As canções do álbum The Dark side of the moon têm sido interpretadas como
referência evidente ao ciclo da vida. Alguns estágios podem ser identificados
nas principais faixas , e alguns deles estão visivelmente representados na
jornada de Pendu e Cami. Considerando o que já foi dito sobre o assunto e
algumas percepções pessoais, pode se dizer que a faixa Breath é uma referência clara ao nascimento do ser. Time seria a passagem do tempo na
infância e juventude, o crescer. Money
seria o trabalho. Us and them uma
referência aos relacionamentos, à solidão e a diferença entre nós. E Brain Damage uma referência à loucura,
ao inconsciente, à libertação e talvez até à morte. Assim, não é sem motivo que
o espetáculo se inicia com Breath e
com uma fantástica coreografia de Pendu, seguida pela tentativa de Cami de
libertá-lo, de trazê-lo ao “nascimento”. O nascer é doloroso, envolve se
libertar fisicamente do útero materno ( no caso de Pendu, sair do tronco),
aprender a se manter em pé e posteriormente aprender a caminhar, atividades que
Pendu representa, auxiliado por Cami. O espantalho Cami é um mentor e um
provocador. Sua subversão o fez deixar sua roça e fugir para descobrir o que há
do outro lado do mundo. Assim, Cami e o
novo amigo seguem na jornada da vida. Ao som de Time e The great gig in the
sky, Pendu aprende a enfrentar seus medos (espantar os pássaros que pousam
sobre ele) e aprende ainda a compreender a dor do outro. O cachorro gigante que
se apresenta inicialmente como predador e tenta atacá-los, acaba se mostrando
apenas uma criatura ferida. Quer machucar porque está machucado, quer atacar
porque foi atacado. No entanto, quando ajudado pelos espantalhos, o
animalzinho se torna dócil, pede agrados e por fim vai embora. Depois de enfrentar as intempéries e
outras adversidades de uma jornada de fuga, os dois chegam ao que seria o outro
lado da lua, mas se surpreendem ao constatar que lá ninguém se importa com eles,
e todos parecem seguir uma dura rotina de trabalho. Ao som de Money, eles coreografam o trabalho na
linha de produção em série e as atividades solitárias em que se envolvem os
homens quando vão para casa ( T.V, computador, masturbação, etc). A vida do outro
lado da lua não é tão glamurosa quanto imaginaram, e assim se prova o velho
ditado de que a grama sempre parece mais verde do outro lado da rua.
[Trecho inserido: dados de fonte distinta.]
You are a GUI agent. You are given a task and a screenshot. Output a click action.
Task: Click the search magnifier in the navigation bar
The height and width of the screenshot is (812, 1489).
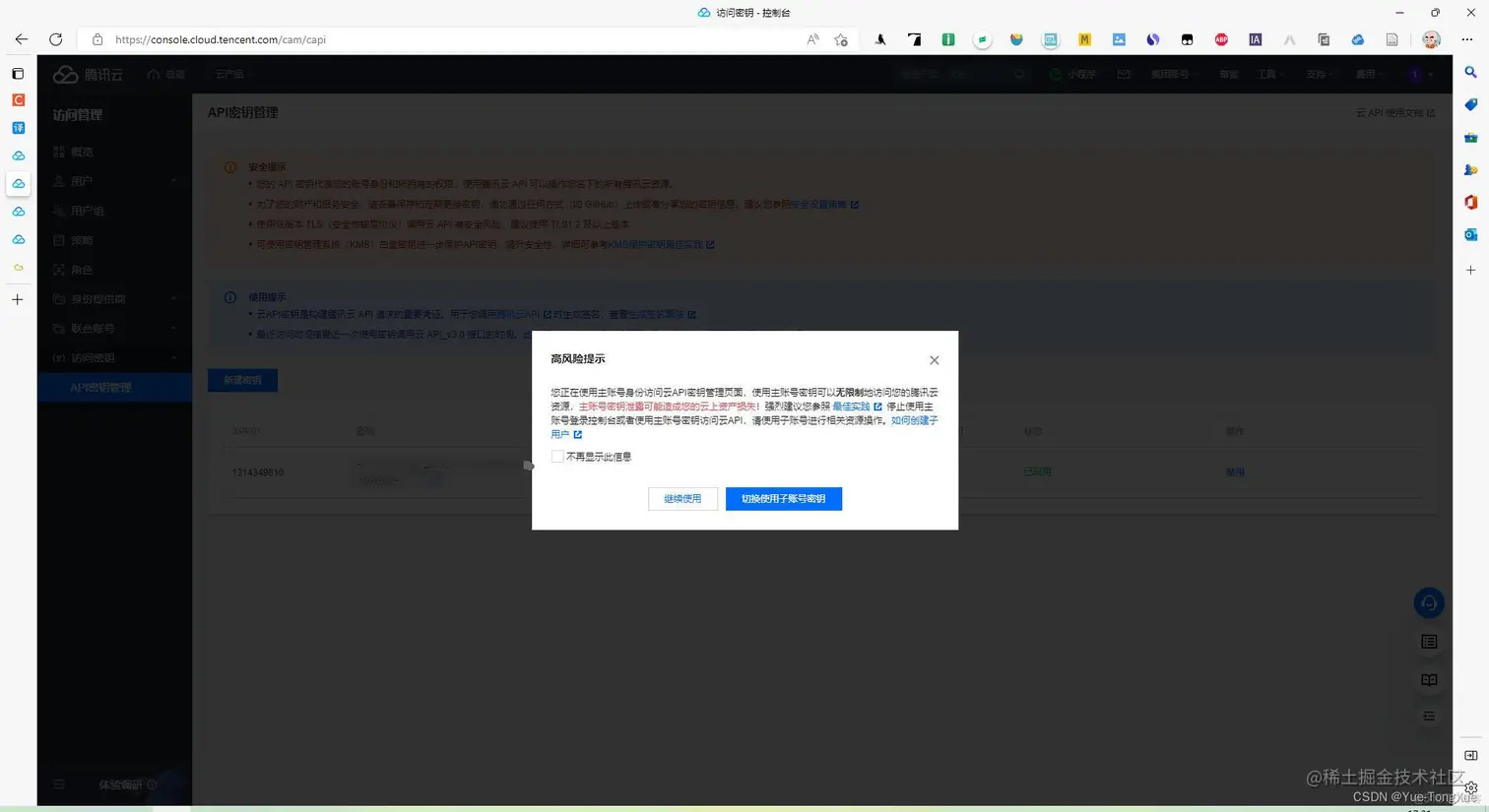click(1019, 73)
Nesse novo
espaço eles também se envolvem em conflitos de relacionamento. Encantam-se com
uma mulher (representada por uma boneca inflável) e brigam por ela, levando-a a
morte. Depois do trágico desfecho, Cami começa a mostrar sinais de que não está
mesmo seduzido pelo local e de que continuará sua jornada de procura por um
lugar melhor, mas Pendu já não está disposto a seguí-lo. Sem resultado para sua
negociação, Cami parte para o desconhecido sozinho, e Pendu está novamente
preso. O espetáculo se encerra da mesma forma como começou, com a passagem do
tempo e a imagem de um Pendu inerte. O The Dark Side of the Moon passa uma vez
e meia durante o espetáculo, e as cortinas se fecham após o final de Money.
Q.Q.ISS?!, apesar das tendências de divulgação no sentido da comédia,
mostrou-se um espetáculo plural. Tragicômico, reflexivo e entretenedor, tudo ao mesmo tempo. Salvas as devidas
proporções, o espetáculo segue o ensinamento Beckettiano e nos incomoda com
suas perguntas existenciais, faz uma crítica feroz à sociedade, ao mesmo tempo
em que nos fascina com uma narrativa inteligente e divertida.